**Record excerpts:**
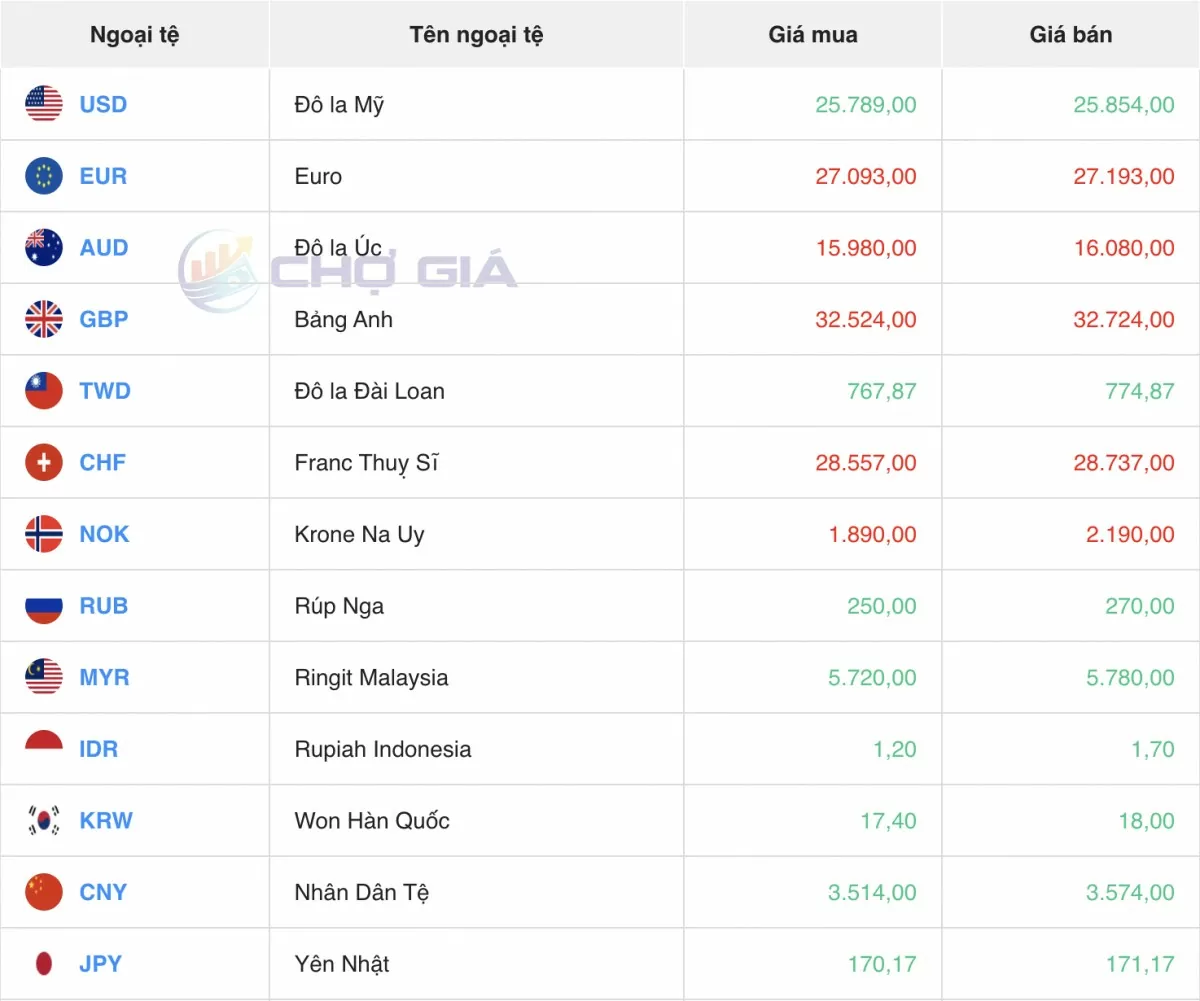
Task: Click the "Giá bán" column header
Action: pyautogui.click(x=1070, y=35)
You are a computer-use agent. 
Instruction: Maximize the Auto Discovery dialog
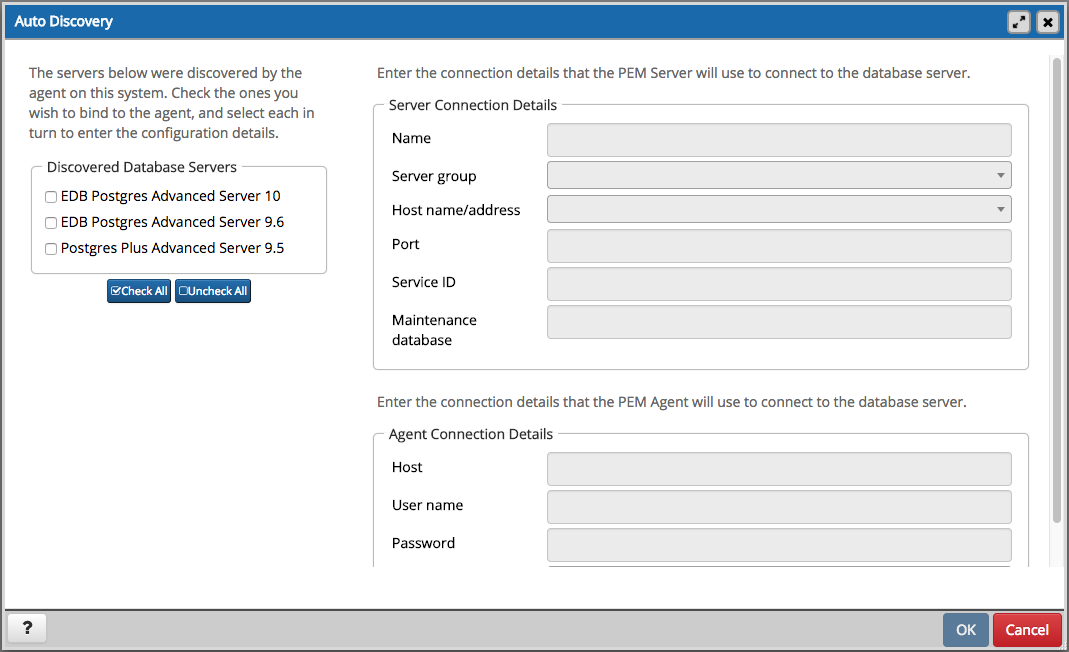click(x=1019, y=22)
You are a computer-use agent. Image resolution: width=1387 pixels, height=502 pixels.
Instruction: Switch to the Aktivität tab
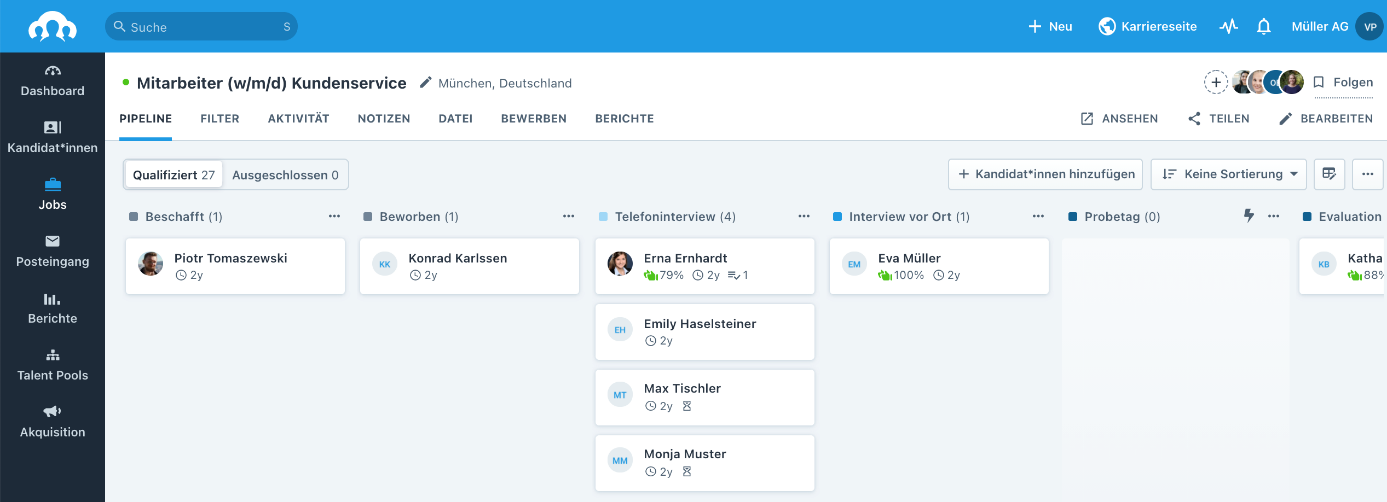click(298, 119)
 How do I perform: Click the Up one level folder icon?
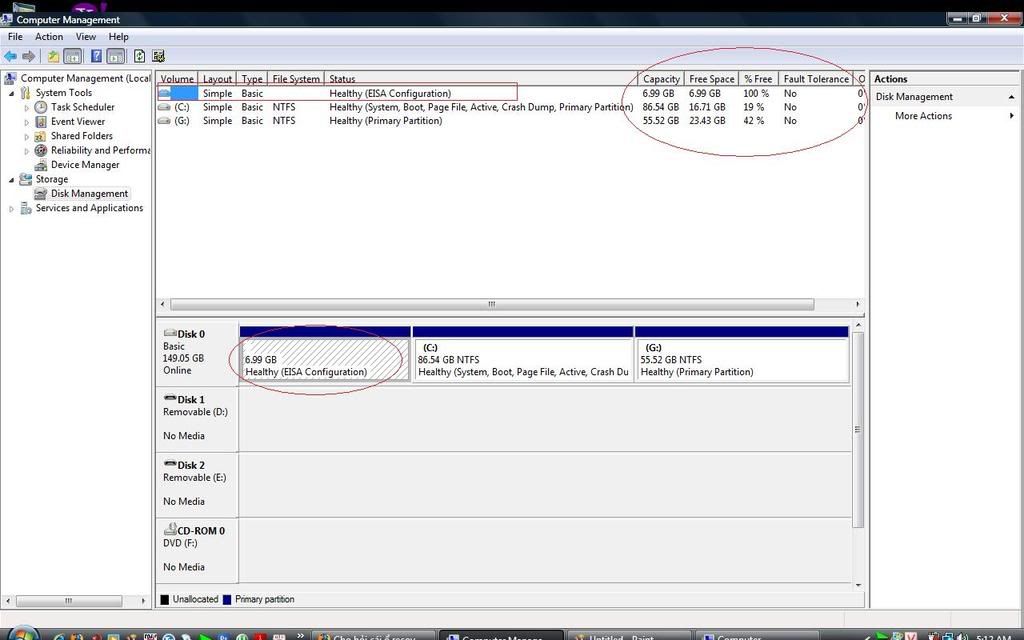click(54, 57)
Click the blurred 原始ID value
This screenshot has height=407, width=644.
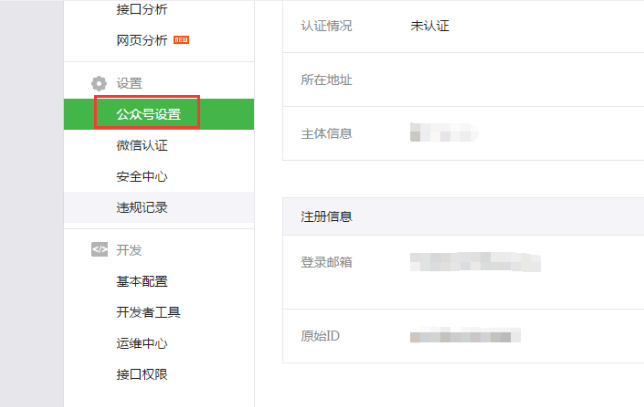[x=465, y=335]
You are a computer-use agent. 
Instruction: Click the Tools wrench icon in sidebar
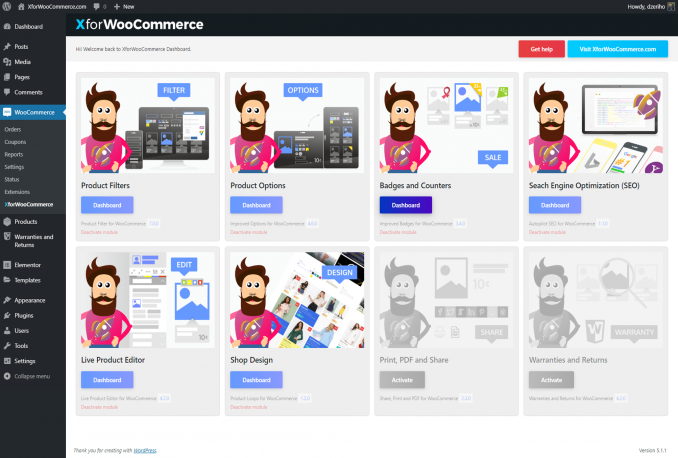[x=7, y=345]
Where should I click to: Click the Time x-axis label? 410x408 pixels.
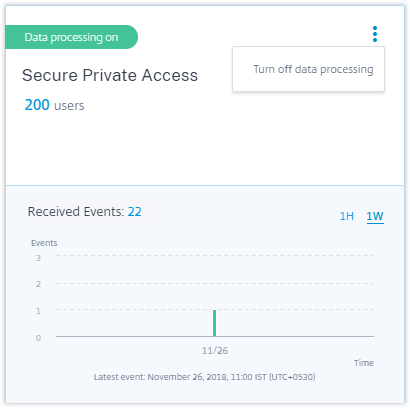(x=364, y=363)
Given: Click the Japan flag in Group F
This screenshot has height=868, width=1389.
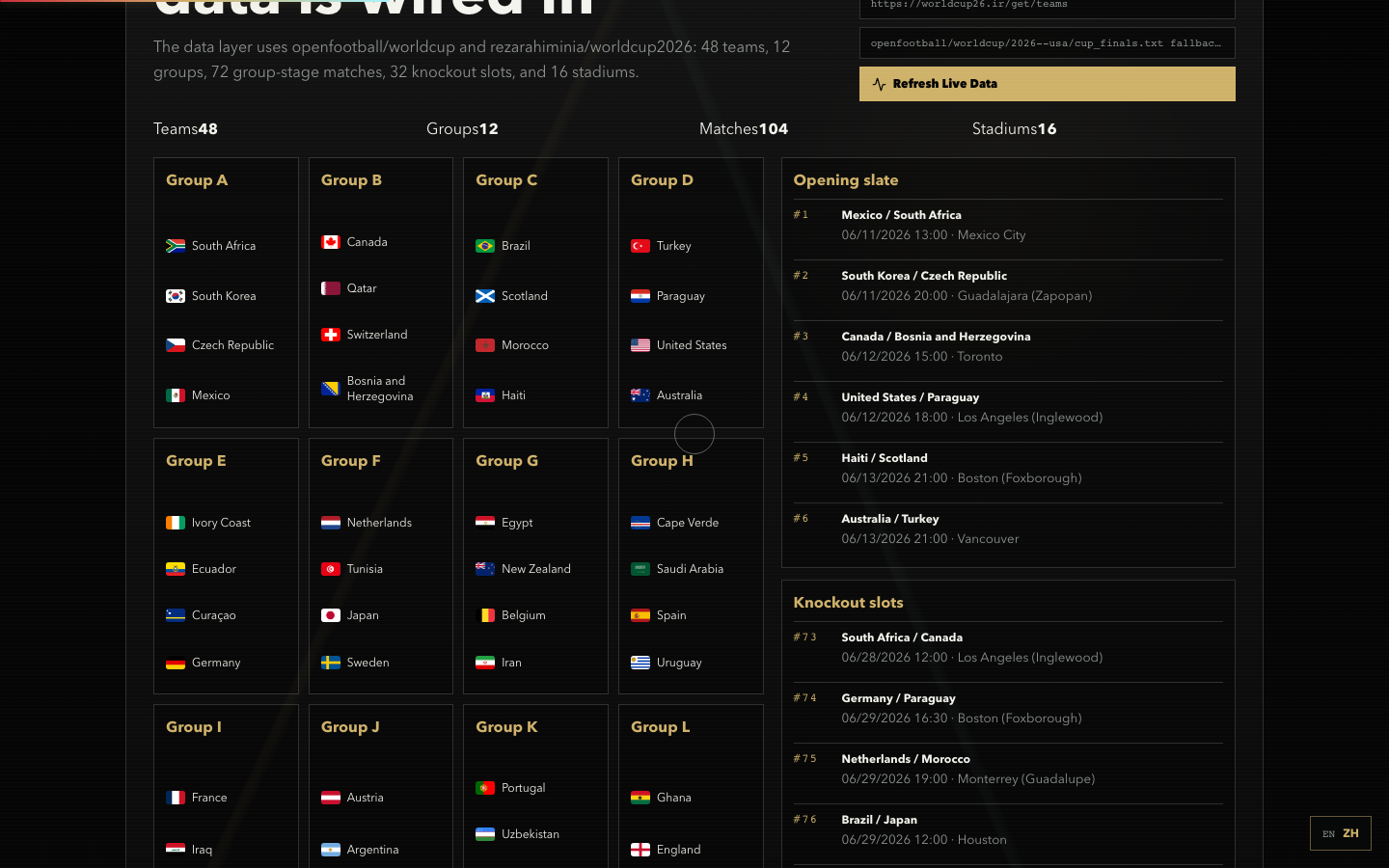Looking at the screenshot, I should (x=331, y=615).
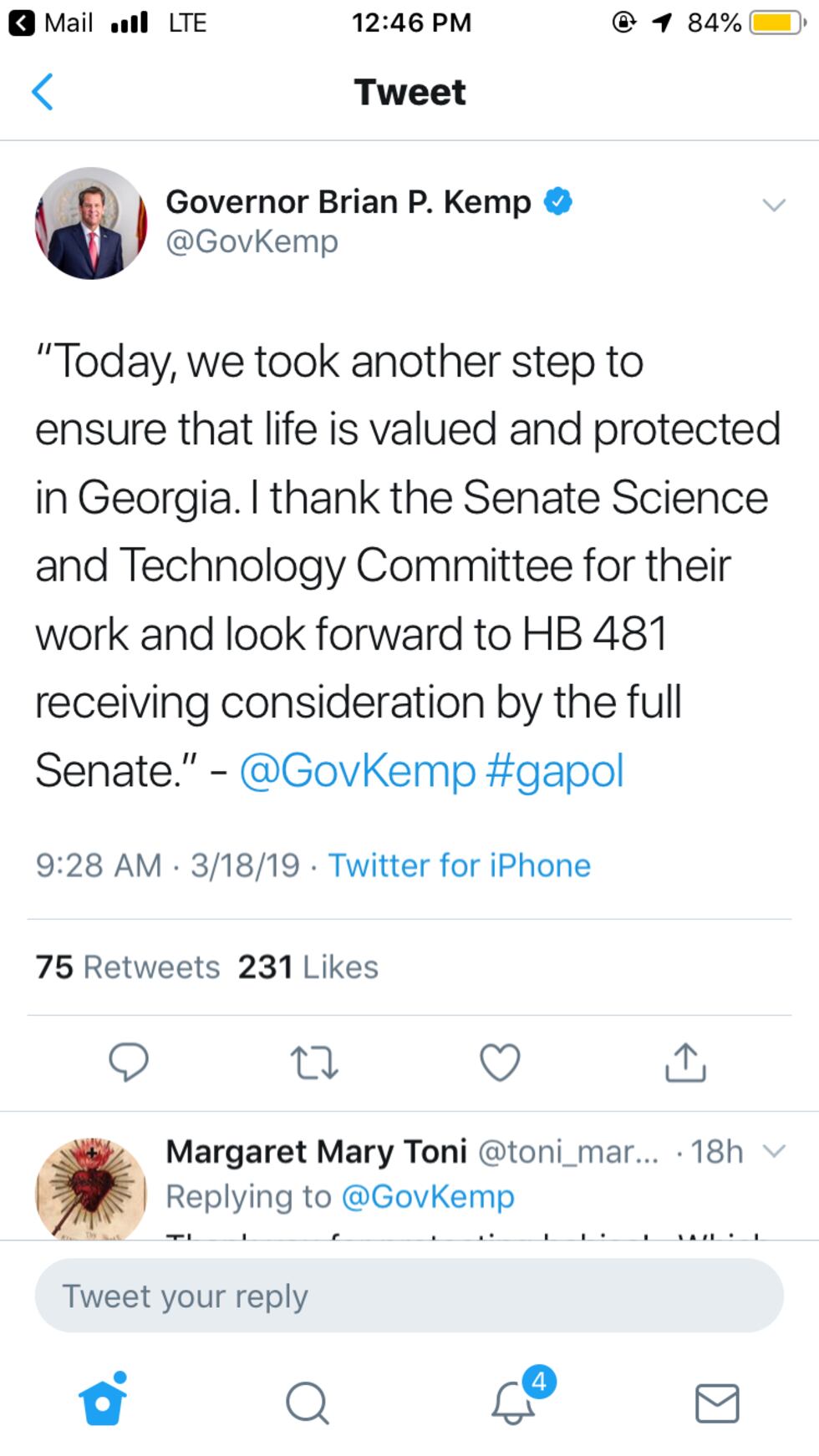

**Exercise instructions:**
Please output, exactly and with no pictures, only the lines from the one containing "Click the blurred 原始ID value" through the final line of the records above.

**Response:**
Click the blurred 原始ID value
This screenshot has height=407, width=644.
[x=465, y=335]
You are a computer-use agent. 
Instruction: Click the Tools wrench icon in sidebar
[x=7, y=345]
Where should I click to: Click the Time x-axis label? 410x408 pixels.
(x=364, y=363)
Given: Click the Japan flag in Group F
This screenshot has height=868, width=1389.
Looking at the screenshot, I should (x=331, y=615).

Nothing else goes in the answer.